The terms of the agreement are clear and unambiguous, consequently the intent of the parties must be ascertained from the language used. Brown v. American Bank of Commerce, 79 N.M. 222, 441 P.2d 751 (1968). The agreement provides that upon full payment of the rentals the lessee will become the owner of the property with no other or further consideration. This provision introduces an element under which an equity interest in the property is being created in the lessee through the payment of rentals. In accordance with the undisputed facts and the language of the agreements the parties are deemed as a matter of law to have intended the lease as one creating a security interest within the meaning of the Uniform Commercial Code. See Transamerica Leasing Corporation v. Bureau of Revenue, 80 N.M. 48, 450 P.2d 934 (Ct.App.1969).

It is our opinion that the so-called 'lease purchase' or 'paid out lease transaction' created a security interest in the equipment. Receipts by Rust were from the sale of the equipment rendering § 72--16--4.5, supra, and § 72--16A--14(N), supra, applicable with the result that the deficiency assessment made by the Commissioner should be cancelled and abated.

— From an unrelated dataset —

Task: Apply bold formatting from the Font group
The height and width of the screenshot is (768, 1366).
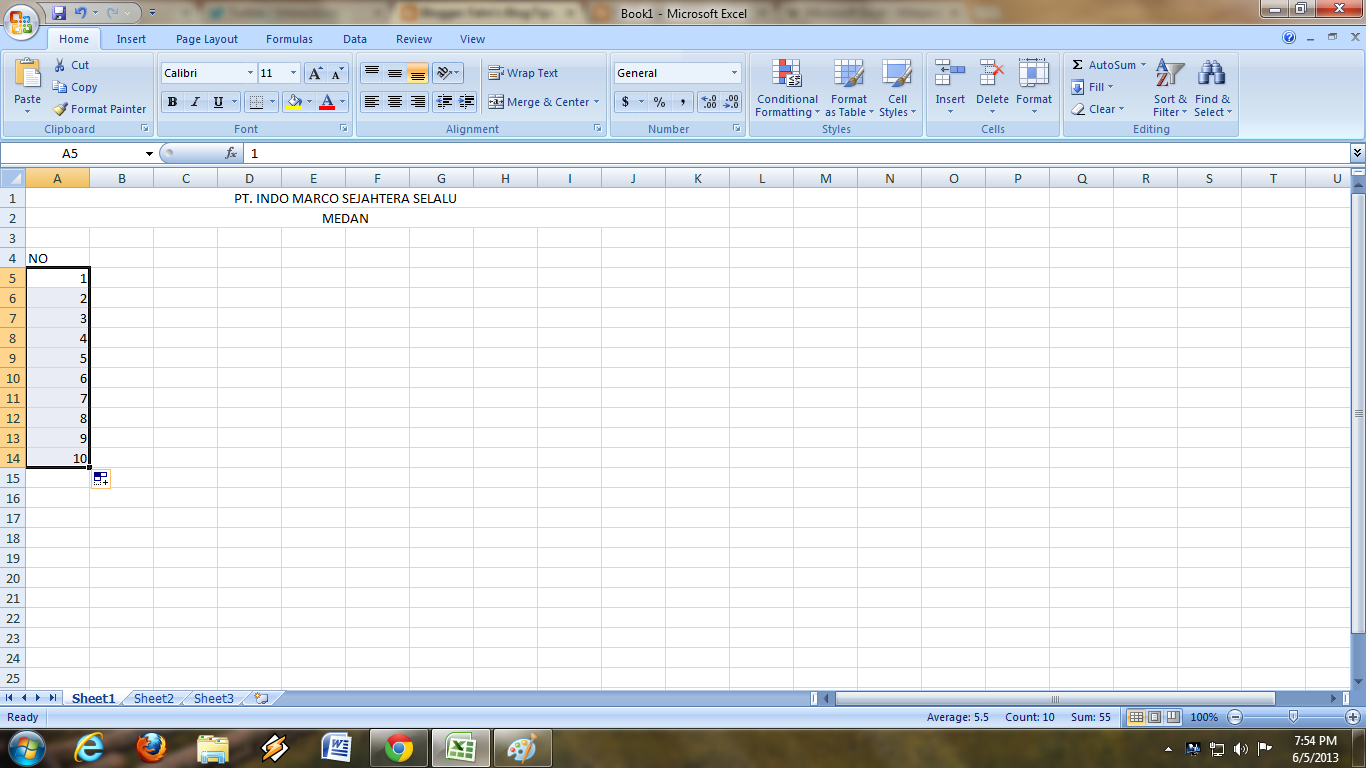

The second question, to which we have referred is presented by Rust through two points to which specific reference will hereinafter be made. The Commissioner imposed assessments in various amounts and for stated periods as compensating or use tax. The equipment covered by the assessments was equipment which had been out on lease or rental at some time during the assessment period and which remained unsold in Rust's inventory at the end of such period. This equipment was held for sale in Rust's inventory in the ordinary course of its business at all times when it was not out on lease or rental.

It was Rust's general practice to apply all rentals toward the purchase price where the customer wished to purchase equipment which had been rented to him without regard to whether the customer had an option to purchase the equipment. The equipment covered by the compensating tax assessments was never...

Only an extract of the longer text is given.